According to the Times, an internal review of reports by ODS officials found 110 cases of liver failure or serious liver injury associated with Ketek, since the drug was approved, and most of the events occurred in otherwise healthy people. Twelve adult patients suffered liver failure, including four who died, and 23 others suffered serious liver injury.

A leaked internal FDA memo dated May 16, 2006, says Ketek patients have a higher rate of acute liver failure and deaths than those using other antibiotics.

Based on their review, these agency officials recommended that the FDA "consider forcing Sanofi-Aventis to withdraw Ketek from the market, severely restrict its uses, even in adults, or add a prominent warning to its label about potentially fatal side effects."

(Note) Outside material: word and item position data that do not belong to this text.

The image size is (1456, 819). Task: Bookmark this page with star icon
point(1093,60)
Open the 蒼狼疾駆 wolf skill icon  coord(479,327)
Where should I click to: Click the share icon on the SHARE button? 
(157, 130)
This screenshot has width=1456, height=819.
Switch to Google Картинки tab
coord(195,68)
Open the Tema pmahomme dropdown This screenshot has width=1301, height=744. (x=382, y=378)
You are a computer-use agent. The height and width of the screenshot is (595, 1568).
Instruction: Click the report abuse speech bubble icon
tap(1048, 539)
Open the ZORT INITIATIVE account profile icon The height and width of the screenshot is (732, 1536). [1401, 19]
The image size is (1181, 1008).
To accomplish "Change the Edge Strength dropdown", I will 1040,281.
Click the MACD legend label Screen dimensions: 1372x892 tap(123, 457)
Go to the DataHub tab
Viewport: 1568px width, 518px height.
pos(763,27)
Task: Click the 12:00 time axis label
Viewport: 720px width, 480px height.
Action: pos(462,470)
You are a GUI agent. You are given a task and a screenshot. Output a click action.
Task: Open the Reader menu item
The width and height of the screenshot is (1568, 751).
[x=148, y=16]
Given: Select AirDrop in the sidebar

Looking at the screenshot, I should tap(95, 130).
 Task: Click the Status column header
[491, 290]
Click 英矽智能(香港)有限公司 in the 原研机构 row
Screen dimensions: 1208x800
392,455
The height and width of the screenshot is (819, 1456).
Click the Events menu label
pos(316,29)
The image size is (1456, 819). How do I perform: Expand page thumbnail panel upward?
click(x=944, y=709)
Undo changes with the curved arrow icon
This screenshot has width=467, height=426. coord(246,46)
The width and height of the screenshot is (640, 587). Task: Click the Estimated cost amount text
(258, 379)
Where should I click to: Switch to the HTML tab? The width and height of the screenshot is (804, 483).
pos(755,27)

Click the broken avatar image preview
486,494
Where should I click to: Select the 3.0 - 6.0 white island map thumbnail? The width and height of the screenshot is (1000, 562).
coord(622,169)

The NYTs also reported that in light of the risk of fatal liver failure, blurred vision and loss of consciousness, FDA official, Dr Rosemary Johann-Liang, questioned the agency's decision to allow pediatric trials to continue and whether it was even possible to assess blurred vision and loss of consciousness in very young children.

The article said that Dr Benjamin also "concluded that the pediatric trials with Ketek were a cause for concern and 'hard to support.'"

In a memorandum, Dr Benjamin noted that in up to 87% of the cases, ear infections resolve themselves within a few days without treatment and that tests of an unusually risky antibiotic in infants might only be justified if the infants had already been treated unsuccessfully with safer a antibiotics first.

In his letter, Senator Grassley said: "Now my concerns are even further heightened by the New York Times article on ODS's assessment of adverse events associated with Ketek and Dr. Johann-Liang's and Dr. Benjamin's conclusions regarding the pediatric trials."

"Let me reiterate," he wrote, "that more than 6 weeks ago I asked you to advise the Committee of "what action has been taken to fully inform the parents of infants and children enrolled in this study about the risks and benefits of Ketek."

"Unfortunately," he said, "I have not received a response to this important question, and I presume that parents who have enrolled their children in the trials have not been advised of anything either."

"If there are no plans to update consent forms and patient brochures at this time," he wrote, "please provide a rationale for the FDA's decision."

Senator Grassley also wants an interview set up with Dr Rosemary Johann-Liang no later than June 28, 2006 and instructed the FDA to make the arrangements no later than June 12, 2006.

"The adverse events identified with Ketek are serious ones," Senator Grassley wrote, "and the possibility that any six-month old child is being exposed to these kinds of risks unnecessarily is unconscionable."

Sanofi-Aventis is the world's third-largest pharmaceutical company with revenue in 2005 of $34 billion. 3.35 million prescriptions for Ketek were written in the US in 2005 amounting to $193 million in sales, according to IMS Health.

No doubt in response to all the bad publicity, sales of Ketek are in a freefall. According to Verispan LLC, a drug tracking firm, in the 22 weeks ending June 2, 2006, the number of prescription written for Ketek dropped 69%.